Marseille connection : comment la cité phocéenne est devenue la ville de tous les trafics

Héroïne, cocaïne, haschisch... À Marseille, le supermarché de la
drogue fonctionne 24 heures sur 24. Pour tenir cette boutique dont
les bénéfices se comptent en millions, les armes crachent le plomb.
Autour du Vieux Port, l'histoire du grand banditisme s'enrichit d'une
chronique nécrologique quotidienne. Hier on ciblait le concurrent
au colt 11.43 ; aujourd'hui on l'arrose à la Kalashnikov. Naguère, on
tuait pour l'héroïne, désormais, pour le haschisch et la cocaïne.

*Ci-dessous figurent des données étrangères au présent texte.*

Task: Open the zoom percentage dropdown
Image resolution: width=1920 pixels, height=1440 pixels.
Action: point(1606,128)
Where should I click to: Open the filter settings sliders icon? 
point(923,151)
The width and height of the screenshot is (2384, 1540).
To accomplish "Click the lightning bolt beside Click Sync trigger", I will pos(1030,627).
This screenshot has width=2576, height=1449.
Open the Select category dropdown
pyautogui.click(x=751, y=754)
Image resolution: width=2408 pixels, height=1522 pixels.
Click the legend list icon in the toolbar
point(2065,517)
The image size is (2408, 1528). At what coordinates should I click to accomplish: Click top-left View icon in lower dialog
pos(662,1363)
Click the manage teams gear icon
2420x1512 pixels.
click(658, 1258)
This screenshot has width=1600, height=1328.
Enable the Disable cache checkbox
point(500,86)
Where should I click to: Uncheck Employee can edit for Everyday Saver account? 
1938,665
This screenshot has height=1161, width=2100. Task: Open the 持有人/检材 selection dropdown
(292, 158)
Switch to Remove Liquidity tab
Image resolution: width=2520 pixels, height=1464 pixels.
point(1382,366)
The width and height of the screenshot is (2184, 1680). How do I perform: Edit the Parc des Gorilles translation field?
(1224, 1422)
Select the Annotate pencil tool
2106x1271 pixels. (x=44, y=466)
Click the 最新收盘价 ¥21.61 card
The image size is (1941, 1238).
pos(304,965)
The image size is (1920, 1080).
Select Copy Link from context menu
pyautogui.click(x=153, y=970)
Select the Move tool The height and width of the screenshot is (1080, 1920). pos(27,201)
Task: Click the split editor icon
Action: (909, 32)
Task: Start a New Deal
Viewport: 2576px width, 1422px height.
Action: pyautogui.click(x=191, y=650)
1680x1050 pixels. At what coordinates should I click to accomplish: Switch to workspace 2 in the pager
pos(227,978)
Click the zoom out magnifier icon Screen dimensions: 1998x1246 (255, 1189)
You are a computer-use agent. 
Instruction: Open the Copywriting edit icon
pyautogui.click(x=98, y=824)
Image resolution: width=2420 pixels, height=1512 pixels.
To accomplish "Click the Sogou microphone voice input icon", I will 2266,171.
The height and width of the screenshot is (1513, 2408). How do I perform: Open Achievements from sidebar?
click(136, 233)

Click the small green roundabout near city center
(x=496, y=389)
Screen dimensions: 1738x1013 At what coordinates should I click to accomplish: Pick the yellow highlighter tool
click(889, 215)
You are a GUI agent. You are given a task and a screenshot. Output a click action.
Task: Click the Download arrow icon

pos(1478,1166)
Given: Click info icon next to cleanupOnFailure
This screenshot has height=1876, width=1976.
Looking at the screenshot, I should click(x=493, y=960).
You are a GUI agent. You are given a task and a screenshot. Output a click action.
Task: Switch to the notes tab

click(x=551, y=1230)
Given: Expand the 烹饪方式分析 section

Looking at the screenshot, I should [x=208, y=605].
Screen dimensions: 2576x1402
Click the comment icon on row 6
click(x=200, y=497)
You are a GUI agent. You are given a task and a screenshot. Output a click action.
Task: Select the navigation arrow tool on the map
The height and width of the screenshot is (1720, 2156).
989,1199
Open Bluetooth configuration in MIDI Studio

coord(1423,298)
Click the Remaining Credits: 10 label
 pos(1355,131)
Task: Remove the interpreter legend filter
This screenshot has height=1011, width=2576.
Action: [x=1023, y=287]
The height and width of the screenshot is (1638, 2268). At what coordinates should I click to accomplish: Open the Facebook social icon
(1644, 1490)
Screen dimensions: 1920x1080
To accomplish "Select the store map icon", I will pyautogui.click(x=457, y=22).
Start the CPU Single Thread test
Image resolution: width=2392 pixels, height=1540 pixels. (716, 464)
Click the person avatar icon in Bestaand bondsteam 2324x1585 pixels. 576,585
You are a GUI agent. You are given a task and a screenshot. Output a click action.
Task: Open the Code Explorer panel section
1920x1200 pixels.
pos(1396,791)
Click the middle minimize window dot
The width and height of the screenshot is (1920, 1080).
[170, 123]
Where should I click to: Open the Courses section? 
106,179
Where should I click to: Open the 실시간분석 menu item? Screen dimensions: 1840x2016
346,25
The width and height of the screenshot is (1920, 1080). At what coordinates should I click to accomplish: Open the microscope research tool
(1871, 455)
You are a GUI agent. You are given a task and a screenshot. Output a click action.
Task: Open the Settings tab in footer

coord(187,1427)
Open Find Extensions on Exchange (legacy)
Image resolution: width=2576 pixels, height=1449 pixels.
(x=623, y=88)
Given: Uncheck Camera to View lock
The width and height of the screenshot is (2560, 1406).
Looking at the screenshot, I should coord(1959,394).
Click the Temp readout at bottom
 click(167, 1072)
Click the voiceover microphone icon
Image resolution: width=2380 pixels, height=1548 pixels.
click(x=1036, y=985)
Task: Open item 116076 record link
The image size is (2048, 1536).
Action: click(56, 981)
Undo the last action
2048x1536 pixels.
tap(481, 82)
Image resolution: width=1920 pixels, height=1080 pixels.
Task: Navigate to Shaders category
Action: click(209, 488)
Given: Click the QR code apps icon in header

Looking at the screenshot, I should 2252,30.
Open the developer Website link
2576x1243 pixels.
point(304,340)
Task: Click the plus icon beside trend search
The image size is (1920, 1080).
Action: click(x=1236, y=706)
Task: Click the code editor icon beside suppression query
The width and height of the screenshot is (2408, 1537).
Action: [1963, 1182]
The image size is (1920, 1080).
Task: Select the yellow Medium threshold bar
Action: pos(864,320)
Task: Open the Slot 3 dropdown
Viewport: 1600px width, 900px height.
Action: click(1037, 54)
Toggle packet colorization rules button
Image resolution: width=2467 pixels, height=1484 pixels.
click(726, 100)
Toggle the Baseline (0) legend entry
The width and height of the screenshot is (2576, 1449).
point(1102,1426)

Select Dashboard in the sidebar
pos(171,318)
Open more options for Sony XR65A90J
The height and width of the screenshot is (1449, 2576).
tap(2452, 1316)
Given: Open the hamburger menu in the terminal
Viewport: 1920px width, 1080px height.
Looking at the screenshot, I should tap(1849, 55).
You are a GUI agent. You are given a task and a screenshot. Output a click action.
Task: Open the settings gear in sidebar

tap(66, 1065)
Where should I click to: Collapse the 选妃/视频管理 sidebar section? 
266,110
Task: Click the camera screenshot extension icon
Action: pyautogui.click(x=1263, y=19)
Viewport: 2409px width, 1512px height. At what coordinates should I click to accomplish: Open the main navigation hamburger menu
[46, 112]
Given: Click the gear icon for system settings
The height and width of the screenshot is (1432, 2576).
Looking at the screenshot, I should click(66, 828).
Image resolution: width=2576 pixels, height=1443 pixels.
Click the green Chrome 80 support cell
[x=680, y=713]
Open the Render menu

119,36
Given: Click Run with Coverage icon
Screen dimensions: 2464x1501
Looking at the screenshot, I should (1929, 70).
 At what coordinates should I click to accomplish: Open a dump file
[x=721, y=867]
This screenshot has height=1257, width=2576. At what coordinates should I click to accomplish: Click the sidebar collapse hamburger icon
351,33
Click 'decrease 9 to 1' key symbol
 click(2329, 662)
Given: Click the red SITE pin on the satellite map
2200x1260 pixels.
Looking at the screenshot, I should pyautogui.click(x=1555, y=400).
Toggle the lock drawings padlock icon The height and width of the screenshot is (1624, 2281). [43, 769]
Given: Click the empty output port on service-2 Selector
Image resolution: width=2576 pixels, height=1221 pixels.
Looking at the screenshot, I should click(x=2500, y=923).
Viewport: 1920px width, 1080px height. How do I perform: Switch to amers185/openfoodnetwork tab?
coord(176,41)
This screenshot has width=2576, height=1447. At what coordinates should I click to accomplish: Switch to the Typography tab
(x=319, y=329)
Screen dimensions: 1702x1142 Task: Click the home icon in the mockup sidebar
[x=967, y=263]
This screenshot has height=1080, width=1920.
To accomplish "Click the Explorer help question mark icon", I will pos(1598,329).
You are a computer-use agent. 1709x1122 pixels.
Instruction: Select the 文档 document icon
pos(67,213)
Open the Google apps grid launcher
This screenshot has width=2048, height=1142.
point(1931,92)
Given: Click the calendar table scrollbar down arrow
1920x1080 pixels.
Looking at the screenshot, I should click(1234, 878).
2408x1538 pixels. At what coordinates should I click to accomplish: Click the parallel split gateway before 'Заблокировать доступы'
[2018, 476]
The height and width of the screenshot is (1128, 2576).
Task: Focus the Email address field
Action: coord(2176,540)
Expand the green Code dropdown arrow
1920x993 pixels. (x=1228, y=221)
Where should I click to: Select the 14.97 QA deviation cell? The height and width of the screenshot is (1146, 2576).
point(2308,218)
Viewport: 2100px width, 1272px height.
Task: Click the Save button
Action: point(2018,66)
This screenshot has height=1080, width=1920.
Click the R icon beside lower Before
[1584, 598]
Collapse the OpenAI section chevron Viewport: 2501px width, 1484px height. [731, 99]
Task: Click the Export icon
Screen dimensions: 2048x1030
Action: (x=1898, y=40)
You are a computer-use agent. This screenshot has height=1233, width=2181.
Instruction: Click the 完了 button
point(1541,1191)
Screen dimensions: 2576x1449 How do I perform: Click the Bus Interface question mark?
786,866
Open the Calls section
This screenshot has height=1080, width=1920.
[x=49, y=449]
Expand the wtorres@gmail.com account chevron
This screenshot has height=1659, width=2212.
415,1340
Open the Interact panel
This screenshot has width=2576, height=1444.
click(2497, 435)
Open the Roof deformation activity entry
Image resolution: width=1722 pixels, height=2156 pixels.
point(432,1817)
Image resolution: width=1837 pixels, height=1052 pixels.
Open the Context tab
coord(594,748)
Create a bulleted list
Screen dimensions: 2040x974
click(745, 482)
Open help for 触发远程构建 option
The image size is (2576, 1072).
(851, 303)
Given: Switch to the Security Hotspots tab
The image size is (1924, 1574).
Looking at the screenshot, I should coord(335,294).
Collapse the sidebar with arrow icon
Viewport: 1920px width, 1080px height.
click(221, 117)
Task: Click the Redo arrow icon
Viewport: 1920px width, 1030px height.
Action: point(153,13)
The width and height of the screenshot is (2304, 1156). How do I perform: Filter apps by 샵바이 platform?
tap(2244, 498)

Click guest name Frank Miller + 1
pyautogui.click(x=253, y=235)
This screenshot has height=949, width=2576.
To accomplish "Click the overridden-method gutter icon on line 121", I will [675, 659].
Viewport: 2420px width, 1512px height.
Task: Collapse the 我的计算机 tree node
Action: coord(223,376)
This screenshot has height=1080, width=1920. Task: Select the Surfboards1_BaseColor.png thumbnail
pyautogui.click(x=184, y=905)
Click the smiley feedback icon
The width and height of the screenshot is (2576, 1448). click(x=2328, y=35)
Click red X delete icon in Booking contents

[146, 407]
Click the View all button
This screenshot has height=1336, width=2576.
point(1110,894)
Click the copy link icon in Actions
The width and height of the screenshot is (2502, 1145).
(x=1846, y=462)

Le marché de la came renaît avec le retour des papys flingueurs,
tel François Girard, commanditaire de l'assassinat du juge Pierre
Michel en 1981. Libéré pour raisons médicales, il a aussitôt replongé
dans le business. D'autres collègues de la «blanche marseillaise» sont
déjà au cimetière. Certains se sont retirés des affaires aux États-Unis
après avoir conclu le marché dit du «repenti» avec la justice américaine
: «Balancez, nous ferons le reste.» Ils se racontent dans ce livre,
détaillant les méthodes des caïds.
Pendant ce temps, Marseille reste fidèle à sa légende : le «phénix» de
la came. Voici un demi-siècle de French Connection raconté par l'un
des meilleurs connaisseurs de ses arcanes.